Purpose: To evaluate ultrasonography (US)-guided core biopsy in the assessment of 247 patients with cervicofacial lymphadenopathy.

Materials And Methods: Two hundred sixty US-guided core biopsies were performed in 247 patients with cervicofacial lymphadenopathy. The age of the patients ranged from 1 to 91 years (mean, 50 years). Seventy-four (30%) had a history of malignancy. Biopsies were performed as outpatient procedures with direct US guidance and non-advancing 16-18-gauge core needles. Hospital records were reviewed 6 months to 5 years after biopsy. Final diagnoses were rendered based on results of histologic examination of excised specimens, clinical course, or results of other laboratory studies.

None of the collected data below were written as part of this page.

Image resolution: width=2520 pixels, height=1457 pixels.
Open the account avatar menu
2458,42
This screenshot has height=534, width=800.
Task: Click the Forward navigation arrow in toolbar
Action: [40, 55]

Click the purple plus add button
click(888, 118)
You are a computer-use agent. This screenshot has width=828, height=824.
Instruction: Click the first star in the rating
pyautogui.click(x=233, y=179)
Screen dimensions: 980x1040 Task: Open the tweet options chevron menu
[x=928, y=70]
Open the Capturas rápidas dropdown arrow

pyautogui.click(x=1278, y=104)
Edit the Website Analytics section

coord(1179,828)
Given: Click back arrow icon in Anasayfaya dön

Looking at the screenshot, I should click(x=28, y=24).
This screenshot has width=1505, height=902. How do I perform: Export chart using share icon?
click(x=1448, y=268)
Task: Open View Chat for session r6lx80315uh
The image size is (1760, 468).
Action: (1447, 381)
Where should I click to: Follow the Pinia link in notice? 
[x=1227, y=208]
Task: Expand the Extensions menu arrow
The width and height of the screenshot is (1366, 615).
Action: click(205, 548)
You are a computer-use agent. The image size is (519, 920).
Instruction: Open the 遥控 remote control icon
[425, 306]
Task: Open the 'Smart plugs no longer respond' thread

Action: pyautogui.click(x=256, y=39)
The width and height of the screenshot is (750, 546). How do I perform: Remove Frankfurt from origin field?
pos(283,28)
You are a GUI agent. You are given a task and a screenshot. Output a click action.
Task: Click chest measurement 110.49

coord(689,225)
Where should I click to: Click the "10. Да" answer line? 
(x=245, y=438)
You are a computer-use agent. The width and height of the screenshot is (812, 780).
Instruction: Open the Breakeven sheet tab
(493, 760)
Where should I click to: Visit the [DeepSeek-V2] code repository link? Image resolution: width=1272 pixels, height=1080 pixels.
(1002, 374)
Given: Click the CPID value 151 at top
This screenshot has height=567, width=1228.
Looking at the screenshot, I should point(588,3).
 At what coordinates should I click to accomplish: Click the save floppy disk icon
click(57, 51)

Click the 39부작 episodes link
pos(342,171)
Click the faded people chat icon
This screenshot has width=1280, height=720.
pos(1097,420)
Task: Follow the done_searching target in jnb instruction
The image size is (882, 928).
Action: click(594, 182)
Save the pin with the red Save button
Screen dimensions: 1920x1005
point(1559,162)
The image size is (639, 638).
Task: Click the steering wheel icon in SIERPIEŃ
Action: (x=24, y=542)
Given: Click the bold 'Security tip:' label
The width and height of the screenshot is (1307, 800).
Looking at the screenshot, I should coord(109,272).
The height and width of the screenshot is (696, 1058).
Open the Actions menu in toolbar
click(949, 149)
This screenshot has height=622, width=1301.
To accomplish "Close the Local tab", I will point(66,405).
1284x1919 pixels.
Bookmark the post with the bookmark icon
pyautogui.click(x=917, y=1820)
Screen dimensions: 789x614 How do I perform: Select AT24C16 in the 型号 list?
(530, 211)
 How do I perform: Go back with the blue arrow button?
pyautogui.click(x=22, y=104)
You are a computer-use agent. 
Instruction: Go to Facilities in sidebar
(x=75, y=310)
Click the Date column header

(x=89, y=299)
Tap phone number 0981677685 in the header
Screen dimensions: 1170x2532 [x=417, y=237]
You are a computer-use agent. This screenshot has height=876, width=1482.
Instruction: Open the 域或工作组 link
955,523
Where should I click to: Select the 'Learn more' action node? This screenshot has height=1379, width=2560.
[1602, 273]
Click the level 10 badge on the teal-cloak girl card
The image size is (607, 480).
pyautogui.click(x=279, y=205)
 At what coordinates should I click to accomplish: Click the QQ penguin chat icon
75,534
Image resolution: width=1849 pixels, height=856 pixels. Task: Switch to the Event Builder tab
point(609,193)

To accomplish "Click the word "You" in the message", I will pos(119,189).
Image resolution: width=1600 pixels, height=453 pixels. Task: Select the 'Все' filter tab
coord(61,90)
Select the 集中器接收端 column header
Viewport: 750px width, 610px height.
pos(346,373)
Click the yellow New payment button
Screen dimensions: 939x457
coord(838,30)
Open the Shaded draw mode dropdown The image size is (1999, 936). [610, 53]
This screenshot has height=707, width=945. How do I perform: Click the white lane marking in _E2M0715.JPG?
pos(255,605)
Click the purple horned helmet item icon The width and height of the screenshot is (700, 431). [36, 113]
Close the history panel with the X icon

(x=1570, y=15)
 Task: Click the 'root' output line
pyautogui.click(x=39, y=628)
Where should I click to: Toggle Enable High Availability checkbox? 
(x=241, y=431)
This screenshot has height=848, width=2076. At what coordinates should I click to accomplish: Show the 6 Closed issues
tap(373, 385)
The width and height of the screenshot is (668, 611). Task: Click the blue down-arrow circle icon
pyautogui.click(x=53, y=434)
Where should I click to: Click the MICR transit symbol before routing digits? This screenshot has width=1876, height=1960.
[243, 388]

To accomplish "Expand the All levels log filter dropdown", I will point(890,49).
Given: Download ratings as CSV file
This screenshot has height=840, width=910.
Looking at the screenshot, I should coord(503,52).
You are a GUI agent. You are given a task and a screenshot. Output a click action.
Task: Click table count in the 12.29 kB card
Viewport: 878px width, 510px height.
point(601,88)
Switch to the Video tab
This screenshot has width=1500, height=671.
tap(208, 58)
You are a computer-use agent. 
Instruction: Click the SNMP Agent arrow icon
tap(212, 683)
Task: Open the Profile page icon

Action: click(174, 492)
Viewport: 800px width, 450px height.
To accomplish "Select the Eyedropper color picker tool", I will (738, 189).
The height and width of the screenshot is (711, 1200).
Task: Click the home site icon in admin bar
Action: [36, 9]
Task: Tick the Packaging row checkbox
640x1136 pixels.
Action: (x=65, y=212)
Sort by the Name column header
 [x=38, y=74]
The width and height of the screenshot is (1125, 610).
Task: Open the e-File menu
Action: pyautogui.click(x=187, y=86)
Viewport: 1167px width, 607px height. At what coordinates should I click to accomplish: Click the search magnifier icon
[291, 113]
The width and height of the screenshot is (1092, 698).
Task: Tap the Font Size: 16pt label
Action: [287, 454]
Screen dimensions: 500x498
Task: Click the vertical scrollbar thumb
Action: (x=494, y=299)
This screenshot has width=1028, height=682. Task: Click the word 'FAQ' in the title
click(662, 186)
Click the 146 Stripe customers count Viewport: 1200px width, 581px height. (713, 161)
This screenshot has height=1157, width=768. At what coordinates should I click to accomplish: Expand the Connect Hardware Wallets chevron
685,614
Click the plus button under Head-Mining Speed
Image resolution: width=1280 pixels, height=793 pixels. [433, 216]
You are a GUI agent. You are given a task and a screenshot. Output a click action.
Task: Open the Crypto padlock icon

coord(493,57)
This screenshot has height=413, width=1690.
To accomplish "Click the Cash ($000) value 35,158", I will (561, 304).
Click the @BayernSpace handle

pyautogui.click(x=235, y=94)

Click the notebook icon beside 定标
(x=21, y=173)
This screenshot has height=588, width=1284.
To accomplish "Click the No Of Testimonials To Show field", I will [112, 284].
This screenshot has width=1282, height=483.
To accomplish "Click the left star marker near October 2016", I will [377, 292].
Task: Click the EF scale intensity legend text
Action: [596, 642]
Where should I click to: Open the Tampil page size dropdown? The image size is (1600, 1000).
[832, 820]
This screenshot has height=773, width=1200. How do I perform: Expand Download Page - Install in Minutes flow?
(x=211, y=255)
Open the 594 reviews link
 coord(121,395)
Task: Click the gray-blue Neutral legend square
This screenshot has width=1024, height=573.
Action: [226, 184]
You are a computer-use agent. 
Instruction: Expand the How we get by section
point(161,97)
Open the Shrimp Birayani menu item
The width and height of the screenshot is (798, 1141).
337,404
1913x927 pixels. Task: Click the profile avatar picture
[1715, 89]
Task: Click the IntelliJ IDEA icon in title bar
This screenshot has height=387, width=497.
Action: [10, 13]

Results: Two hundred thirty-eight (92%) core biopsies yielded adequate material. In 28 (11%) patients, the histologic diagnosis was considered highly probable. In the 210 patients in whom adequate material was obtained and an unequivocal histologic diagnosis was given, the sensitivity, specificity, and accuracy of US-guided core needle biopsy in differentiating benign from malignant lymphadenopathy were 98.1%, 100%, and 98.7%, respectively. Seventy biopsies were performed in 66 patients with lymphoma. Sensitivity, specificity, and accuracy in differentiating lymphoma from reactive lymphadenopathy were 98.5%, 100%, and 98.7%, respectively. In 53 patients (80%) with lymphoma as a final diagnosis, histologic subclassification was sufficient to guide treatment without the need for surgical biopsy. There were no major complications and only three minor post-biopsy hematomas.

Conclusion: US-guided core biopsy in patients with head and neck lymphadenopathy is a safe outpatient procedure that has a high diagnostic yield and accuracy and frequently obviates surgery.